Write out the records from their start through the line that contains "pos(535,79)", both ends included, reproducing each line as it appears.

________________

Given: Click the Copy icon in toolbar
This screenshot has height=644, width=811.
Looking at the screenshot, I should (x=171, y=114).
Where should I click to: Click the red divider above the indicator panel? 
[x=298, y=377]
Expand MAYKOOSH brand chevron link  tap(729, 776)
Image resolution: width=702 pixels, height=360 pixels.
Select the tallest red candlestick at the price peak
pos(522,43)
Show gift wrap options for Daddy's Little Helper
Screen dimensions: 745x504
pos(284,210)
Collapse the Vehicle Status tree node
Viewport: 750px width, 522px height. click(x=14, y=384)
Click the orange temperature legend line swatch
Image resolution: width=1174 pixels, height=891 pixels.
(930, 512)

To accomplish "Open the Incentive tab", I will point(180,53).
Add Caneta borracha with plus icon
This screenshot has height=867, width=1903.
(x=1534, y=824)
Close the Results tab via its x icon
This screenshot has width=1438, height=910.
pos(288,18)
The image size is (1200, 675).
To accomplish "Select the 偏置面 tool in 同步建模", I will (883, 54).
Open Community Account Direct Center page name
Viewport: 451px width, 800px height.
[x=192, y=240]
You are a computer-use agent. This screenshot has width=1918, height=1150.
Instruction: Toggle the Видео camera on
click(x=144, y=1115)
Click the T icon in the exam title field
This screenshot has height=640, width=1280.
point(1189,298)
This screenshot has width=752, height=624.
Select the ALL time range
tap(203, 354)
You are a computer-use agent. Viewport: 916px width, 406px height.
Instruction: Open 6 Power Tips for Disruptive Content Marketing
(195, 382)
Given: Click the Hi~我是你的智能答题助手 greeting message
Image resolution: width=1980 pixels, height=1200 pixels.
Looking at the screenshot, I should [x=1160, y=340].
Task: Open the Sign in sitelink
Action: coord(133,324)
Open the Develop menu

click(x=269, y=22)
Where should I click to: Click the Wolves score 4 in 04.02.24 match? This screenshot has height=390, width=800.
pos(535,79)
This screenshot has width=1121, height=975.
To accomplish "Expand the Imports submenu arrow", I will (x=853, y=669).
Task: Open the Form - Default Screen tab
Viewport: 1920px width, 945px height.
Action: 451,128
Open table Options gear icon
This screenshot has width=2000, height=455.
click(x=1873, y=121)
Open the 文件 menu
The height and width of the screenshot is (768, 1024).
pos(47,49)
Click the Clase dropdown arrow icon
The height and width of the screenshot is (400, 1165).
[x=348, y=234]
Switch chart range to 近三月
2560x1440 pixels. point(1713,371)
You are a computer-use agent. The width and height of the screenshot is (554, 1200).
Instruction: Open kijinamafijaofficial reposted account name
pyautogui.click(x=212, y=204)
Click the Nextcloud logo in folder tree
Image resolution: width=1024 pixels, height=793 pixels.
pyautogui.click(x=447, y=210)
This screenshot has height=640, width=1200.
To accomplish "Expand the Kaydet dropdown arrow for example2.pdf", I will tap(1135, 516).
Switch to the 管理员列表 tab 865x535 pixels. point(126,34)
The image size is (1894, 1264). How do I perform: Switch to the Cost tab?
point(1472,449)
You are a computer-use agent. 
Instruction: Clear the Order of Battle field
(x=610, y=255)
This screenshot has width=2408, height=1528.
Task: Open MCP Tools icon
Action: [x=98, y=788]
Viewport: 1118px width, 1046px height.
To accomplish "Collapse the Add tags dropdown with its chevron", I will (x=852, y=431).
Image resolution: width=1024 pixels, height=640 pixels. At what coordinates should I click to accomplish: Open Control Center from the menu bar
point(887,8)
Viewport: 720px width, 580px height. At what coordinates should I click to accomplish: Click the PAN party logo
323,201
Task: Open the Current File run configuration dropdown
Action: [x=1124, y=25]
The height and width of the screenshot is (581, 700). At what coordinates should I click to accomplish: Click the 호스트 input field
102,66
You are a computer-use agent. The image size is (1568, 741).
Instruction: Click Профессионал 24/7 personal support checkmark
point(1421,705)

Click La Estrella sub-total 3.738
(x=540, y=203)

________________

Response to this exercise:
Given: Click the Copy icon in toolbar
This screenshot has height=644, width=811.
Looking at the screenshot, I should (x=171, y=114).
Where should I click to: Click the red divider above the indicator panel? 
[x=298, y=377]
Expand MAYKOOSH brand chevron link  tap(729, 776)
Image resolution: width=702 pixels, height=360 pixels.
Select the tallest red candlestick at the price peak
pos(522,43)
Show gift wrap options for Daddy's Little Helper
Screen dimensions: 745x504
pos(284,210)
Collapse the Vehicle Status tree node
Viewport: 750px width, 522px height. click(x=14, y=384)
Click the orange temperature legend line swatch
Image resolution: width=1174 pixels, height=891 pixels.
(930, 512)

To accomplish "Open the Incentive tab", I will point(180,53).
Add Caneta borracha with plus icon
This screenshot has height=867, width=1903.
(x=1534, y=824)
Close the Results tab via its x icon
This screenshot has width=1438, height=910.
pos(288,18)
The image size is (1200, 675).
To accomplish "Select the 偏置面 tool in 同步建模", I will (883, 54).
Open Community Account Direct Center page name
Viewport: 451px width, 800px height.
[x=192, y=240]
You are a computer-use agent. This screenshot has width=1918, height=1150.
Instruction: Toggle the Видео camera on
click(x=144, y=1115)
Click the T icon in the exam title field
This screenshot has height=640, width=1280.
point(1189,298)
This screenshot has width=752, height=624.
Select the ALL time range
tap(203, 354)
You are a computer-use agent. Viewport: 916px width, 406px height.
Instruction: Open 6 Power Tips for Disruptive Content Marketing
(195, 382)
Given: Click the Hi~我是你的智能答题助手 greeting message
Image resolution: width=1980 pixels, height=1200 pixels.
Looking at the screenshot, I should [x=1160, y=340].
Task: Open the Sign in sitelink
Action: coord(133,324)
Open the Develop menu

click(x=269, y=22)
Where should I click to: Click the Wolves score 4 in 04.02.24 match? This screenshot has height=390, width=800.
pos(535,79)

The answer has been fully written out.